> **Task requirements**: Your response should contain each line of the data that includes "field".

----- Data records -----

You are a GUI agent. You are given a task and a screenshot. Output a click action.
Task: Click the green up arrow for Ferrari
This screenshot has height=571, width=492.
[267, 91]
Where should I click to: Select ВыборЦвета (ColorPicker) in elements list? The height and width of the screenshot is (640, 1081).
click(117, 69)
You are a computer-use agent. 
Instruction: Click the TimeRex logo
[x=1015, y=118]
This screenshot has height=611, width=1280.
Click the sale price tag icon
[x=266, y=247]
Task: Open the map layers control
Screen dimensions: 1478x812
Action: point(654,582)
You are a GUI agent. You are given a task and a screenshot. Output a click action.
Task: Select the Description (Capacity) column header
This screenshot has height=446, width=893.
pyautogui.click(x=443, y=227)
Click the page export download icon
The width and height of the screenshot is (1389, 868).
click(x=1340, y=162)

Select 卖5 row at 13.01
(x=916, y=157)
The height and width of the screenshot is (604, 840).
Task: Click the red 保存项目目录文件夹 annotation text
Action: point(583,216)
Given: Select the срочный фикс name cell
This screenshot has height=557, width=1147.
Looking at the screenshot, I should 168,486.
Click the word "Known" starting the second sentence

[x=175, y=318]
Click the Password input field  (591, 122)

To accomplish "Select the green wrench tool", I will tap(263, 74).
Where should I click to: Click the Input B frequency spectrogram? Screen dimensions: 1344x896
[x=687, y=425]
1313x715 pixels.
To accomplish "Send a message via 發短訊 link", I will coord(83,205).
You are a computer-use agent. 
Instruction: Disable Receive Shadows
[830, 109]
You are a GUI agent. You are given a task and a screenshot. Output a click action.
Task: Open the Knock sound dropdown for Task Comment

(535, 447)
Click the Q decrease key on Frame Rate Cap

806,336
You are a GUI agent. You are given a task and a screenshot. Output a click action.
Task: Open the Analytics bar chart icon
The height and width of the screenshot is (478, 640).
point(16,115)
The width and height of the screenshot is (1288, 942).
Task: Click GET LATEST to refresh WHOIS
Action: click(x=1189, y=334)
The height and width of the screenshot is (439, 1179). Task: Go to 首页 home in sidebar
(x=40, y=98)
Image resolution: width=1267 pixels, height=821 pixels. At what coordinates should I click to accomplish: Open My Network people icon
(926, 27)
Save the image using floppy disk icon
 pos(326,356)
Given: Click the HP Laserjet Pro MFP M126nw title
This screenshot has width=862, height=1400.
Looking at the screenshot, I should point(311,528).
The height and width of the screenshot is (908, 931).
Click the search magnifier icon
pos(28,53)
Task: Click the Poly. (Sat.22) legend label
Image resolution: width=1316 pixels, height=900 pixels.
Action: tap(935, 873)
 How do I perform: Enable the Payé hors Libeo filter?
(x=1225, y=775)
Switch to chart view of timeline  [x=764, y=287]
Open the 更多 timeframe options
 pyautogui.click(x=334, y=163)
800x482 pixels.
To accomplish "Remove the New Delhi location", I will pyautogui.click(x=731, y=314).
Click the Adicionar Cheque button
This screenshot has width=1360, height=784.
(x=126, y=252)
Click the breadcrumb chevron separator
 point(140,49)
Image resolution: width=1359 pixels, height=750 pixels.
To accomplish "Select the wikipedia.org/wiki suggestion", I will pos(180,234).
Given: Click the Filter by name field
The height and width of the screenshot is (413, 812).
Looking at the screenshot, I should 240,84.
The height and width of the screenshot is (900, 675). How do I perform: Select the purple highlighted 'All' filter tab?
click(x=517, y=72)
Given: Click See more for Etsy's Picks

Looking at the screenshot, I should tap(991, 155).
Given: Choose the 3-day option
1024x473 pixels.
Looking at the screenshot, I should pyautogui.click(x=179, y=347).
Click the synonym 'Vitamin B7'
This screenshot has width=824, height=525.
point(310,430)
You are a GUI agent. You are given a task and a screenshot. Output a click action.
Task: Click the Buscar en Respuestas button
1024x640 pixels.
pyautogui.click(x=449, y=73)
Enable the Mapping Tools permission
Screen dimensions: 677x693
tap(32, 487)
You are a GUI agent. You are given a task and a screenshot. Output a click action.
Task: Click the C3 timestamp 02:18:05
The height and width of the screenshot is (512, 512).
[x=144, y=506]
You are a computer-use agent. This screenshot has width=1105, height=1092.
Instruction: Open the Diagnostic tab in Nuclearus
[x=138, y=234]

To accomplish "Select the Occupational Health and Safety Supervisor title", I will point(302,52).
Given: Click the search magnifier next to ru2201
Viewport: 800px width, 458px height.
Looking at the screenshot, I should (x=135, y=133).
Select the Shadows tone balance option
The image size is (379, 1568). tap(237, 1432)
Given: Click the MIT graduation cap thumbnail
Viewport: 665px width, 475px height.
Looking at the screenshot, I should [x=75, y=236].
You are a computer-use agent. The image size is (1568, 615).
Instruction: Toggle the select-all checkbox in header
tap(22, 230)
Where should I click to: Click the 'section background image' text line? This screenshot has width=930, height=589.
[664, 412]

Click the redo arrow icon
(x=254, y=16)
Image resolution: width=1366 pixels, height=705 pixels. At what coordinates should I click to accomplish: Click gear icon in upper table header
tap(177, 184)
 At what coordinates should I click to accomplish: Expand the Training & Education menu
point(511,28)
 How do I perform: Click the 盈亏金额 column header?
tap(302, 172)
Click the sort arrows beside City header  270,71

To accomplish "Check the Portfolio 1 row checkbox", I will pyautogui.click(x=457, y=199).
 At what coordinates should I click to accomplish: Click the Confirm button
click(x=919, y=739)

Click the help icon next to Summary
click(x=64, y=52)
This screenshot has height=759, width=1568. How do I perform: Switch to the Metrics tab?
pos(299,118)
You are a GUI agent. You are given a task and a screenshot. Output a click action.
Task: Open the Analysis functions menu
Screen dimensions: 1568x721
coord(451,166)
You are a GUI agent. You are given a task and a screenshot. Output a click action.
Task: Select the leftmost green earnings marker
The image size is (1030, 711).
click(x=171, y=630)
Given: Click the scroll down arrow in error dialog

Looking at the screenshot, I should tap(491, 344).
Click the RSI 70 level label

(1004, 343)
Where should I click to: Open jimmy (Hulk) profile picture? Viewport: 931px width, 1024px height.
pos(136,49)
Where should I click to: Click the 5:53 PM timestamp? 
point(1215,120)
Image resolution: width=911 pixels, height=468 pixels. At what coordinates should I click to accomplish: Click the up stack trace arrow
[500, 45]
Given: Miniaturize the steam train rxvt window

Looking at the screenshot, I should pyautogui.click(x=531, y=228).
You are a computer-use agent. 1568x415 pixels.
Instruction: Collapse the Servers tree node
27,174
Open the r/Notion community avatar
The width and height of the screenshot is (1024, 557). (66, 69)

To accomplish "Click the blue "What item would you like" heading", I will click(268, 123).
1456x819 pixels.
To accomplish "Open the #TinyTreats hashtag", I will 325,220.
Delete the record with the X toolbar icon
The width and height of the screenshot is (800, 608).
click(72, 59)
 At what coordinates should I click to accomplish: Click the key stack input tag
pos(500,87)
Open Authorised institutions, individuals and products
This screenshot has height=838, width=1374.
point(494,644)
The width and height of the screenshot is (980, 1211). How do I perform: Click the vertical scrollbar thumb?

-----

> **Finished exercise**:
Click the Password input field  (591, 122)
Given: Click the Filter by name field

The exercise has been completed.